The flaws in the Anti-Corruption Agenda and how to change it

In May 2016, the UK hosted the Anti-Corruption Summit in London, bring leaders from developed and developing nations as well as practitioners and interest groups. World leaders and academic penned various articles on their views and experiences in addressing corruption. The summit ended with a strong communique noting the evil nature of corruption on growth and society, and lots of proposed initiatives to combat corruption. It thus appears that corruption is an evil phenomenon that needs to be constantly fought and removed. This article however asserts that not all forms of corruption are detrimental to a country’s development and anti-corruption methods result in adverse effects on countries.

First, there is no strong definition of corruption. It may be said that corruption is “the abuse of public trust for private again”. However, the term “public trust” is too wide definitions as different parts of the public in a community have different degrees of trust to public officials or the government. Likewise, “private gain” has a diverse range of meanings as such gain could even be redistributed to the wider community. Following suit, the action of say an individual may in fact assist not hinder development. A bribe from a government official may or may not always end up with an inefficient producer. Likewise, a free market capitalist may not always use funding efficiently. Hence, it is not advisable to classify all forms as corruption as detrimental to growth. There may also be instances where local corruption where may in fact be conducive to growth. Ha-Joon Chang cites a case where an investor in Vietnam would be better off accepting a bribe since the common method would require extensive paperwork. This of course may not be the case in all countries. However, it indicates that each country has different social and political institutions or norms which shape the development of that area.

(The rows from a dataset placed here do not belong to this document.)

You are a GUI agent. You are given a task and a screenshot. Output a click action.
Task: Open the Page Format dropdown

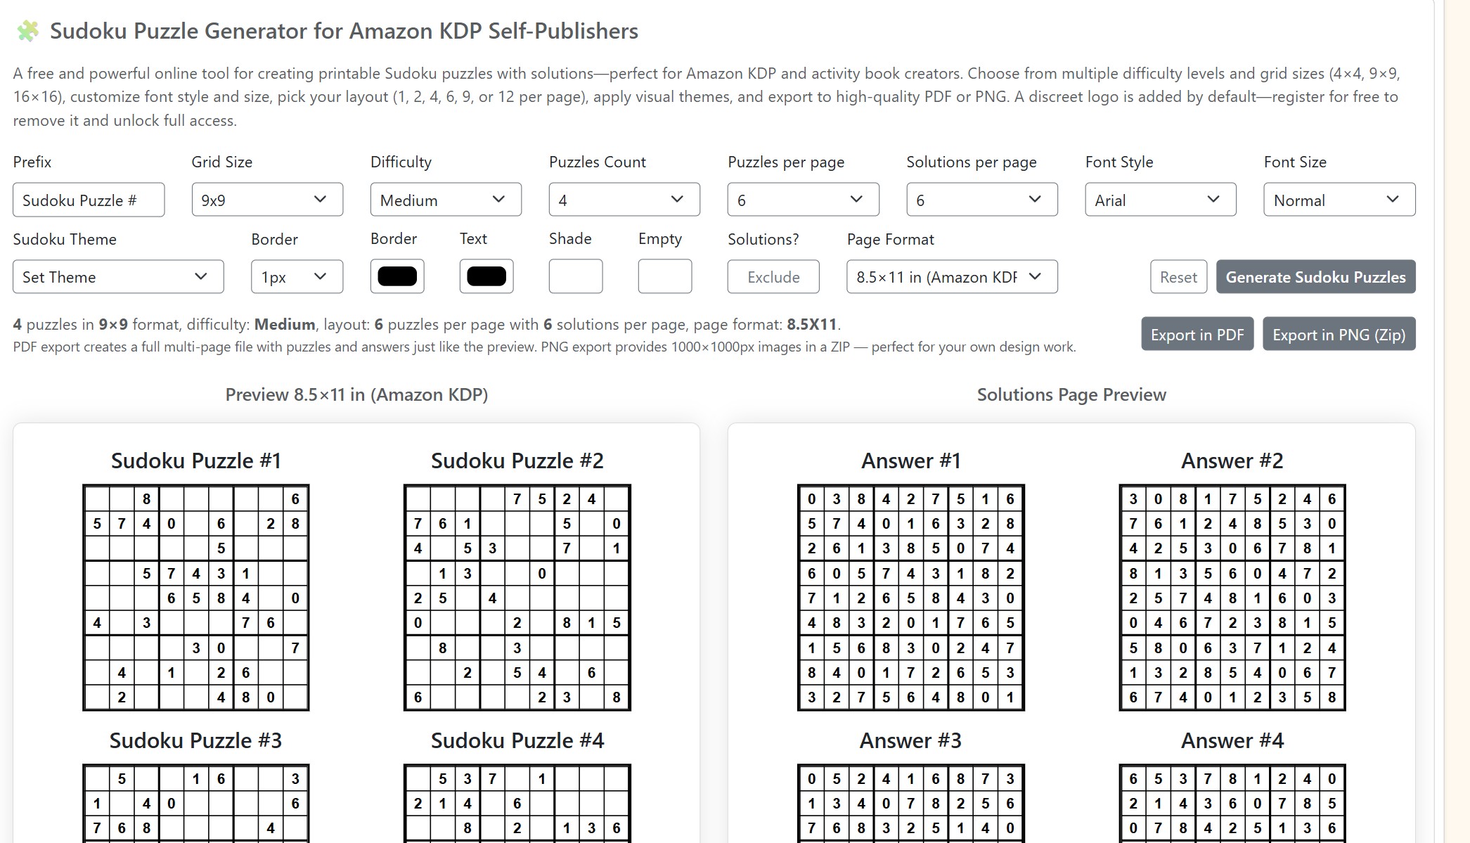[951, 276]
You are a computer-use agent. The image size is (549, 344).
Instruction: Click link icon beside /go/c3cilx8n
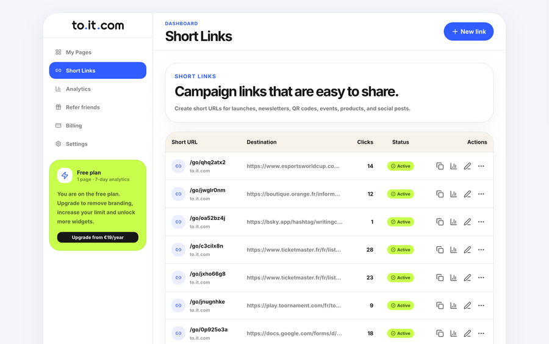click(x=178, y=250)
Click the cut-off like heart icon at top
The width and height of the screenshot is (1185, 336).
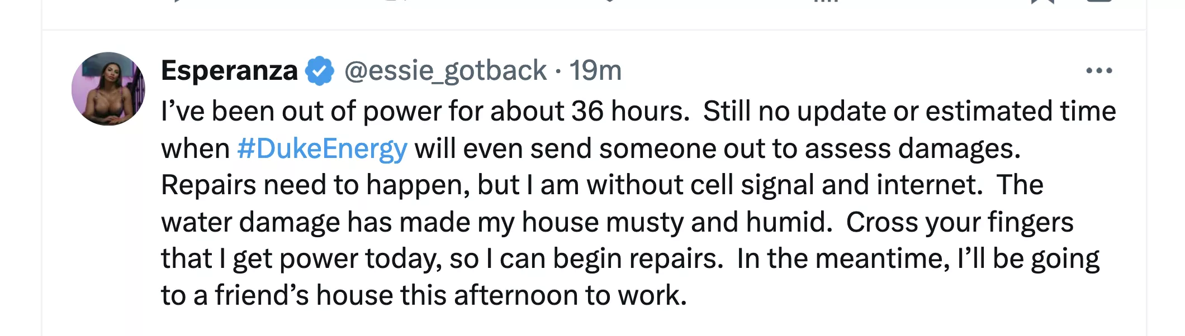610,1

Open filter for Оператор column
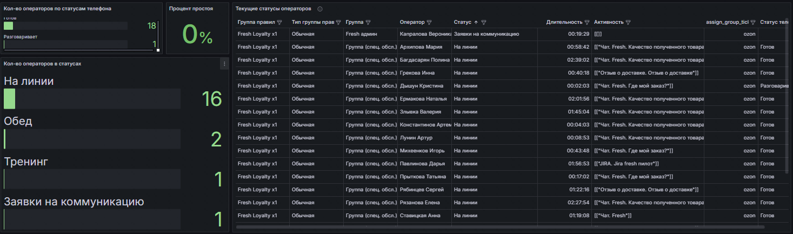tap(429, 23)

Second, previous and present efforts to address corruption have either not stopped it or in fact inhibited development in the country. A long standing view by donors is that the state should have little inference with economic activity. This longstanding approach especially during the 1980s to the 1990s in fact allowed private and government-owned firms to practice corrupt activities. In the post-Washington Consensus era, donors suggested the state intervene to ensure stronger property rights and rational economic transactions, or just “getting the institutions right”. This meant that the state would ensure a market-centric system would still continue on. Second, it meant that the same rigid framework was presented to developing countries. This constituted the “Good Governance Agenda”, which still did not help rectify corruption. In fact, it fostered new forms of corrupt activities such as “crony capitalism” which was prevalent in post-communist Eastern European countries and before and during the Asian Financial Crisis. The Good Governance Agenda has furthered been a signpost for aid recipients to adhere to in order receive aid, further setting conditions similar to those they faced in the 1980s. As with the Washington Consensus, this agenda actually inhibited economic growth. Yet this is the agenda used by political leaders from that time until this anti-corruption agenda.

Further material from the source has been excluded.